#1 A few things have changed: first and most impactful. Mille Lacs has gone through an entire system change. The productivity changed first from the septic tanks being cleaned up which where basically fertilizing the lake with Nitrogen. Then zebra mussels finished filtering that lake to gin clear, add spiny water flea and higher water temps and you’ve have reduced YOY recruitment capacity no matter what management does. That lake would never support the large harvests of the 80’s and 90’s Also look into the 1988 year class, that unusual boom yc drove that fishery for a decade. Other large MN lakes have not experienced these changes to the same degree. They just havn’t, Mille Lacs gets urine warm, and I’ve never seen zebra mussel densities like this, it’s bananas.
Second there is a large tribal fishery on Mille Lacs, the tribes are rightfully exercising their treaty rights. That 60,000 pounds needs to be considered. If the state had say a two fish limit and took 250,000 pounds + the tribes 60,000 pounds that is not sustainable. Lastly I’d like to point out that the state hasn’t even come close to their quota in the last two years. Both years the regs could have been more relaxed. That has nothing to do with the tribes. Figure out a better creel system and regulation scheme. I’d like to see mandatory reporting by guides and launches. Track the angler harvest closer and adjust regulations accordingly.
#2 We do population estimates two ways, one is a model that incorporates age class structure, gill-net assesment data, electroshocking juvenile assesment data, catchability, body condition, and probably a number of other things. We also do a huge mark recapture tagging study every five years to “proof” the model with more hands on real world data. I don’t know how other lakes do it.
#3 Yeah it’s right around 500,000 fish. It includes some pretty small males if that is what is throwing you off. There’s probably another 300,000 immature fish 13 – 15″.
#4 Not sure what you mean
#5 in my opinion in Mille Lacs its YOY survival since that seems to be the bottleneck. Of course they are connected at least to some degree, and really connected if the spawning biomass get low. Not everyone would agree with me on that.
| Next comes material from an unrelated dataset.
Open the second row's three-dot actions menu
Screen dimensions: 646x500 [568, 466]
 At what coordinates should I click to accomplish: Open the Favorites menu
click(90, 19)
#6 It’s my understanding that netting was illegal before the court case? Of course it was happening, but under the table. Now we celebrate exercising treaty rights. A seat at the management table is important to the tribes especially on a lake that a significant portion is adjacent to the Mille Lacs Reservation. The history of the 1837 and 1854 Treaties and their importance to the Ojibwe people should not be understated. Remember they gave up 5+ million acres, but retained the right to hunt, fish, and gather, and to manage those activities for themselves. I am grateful to be a part of it. I run an elder ride program and a youth harvest in the fall. It’s the most important thing I do professionally.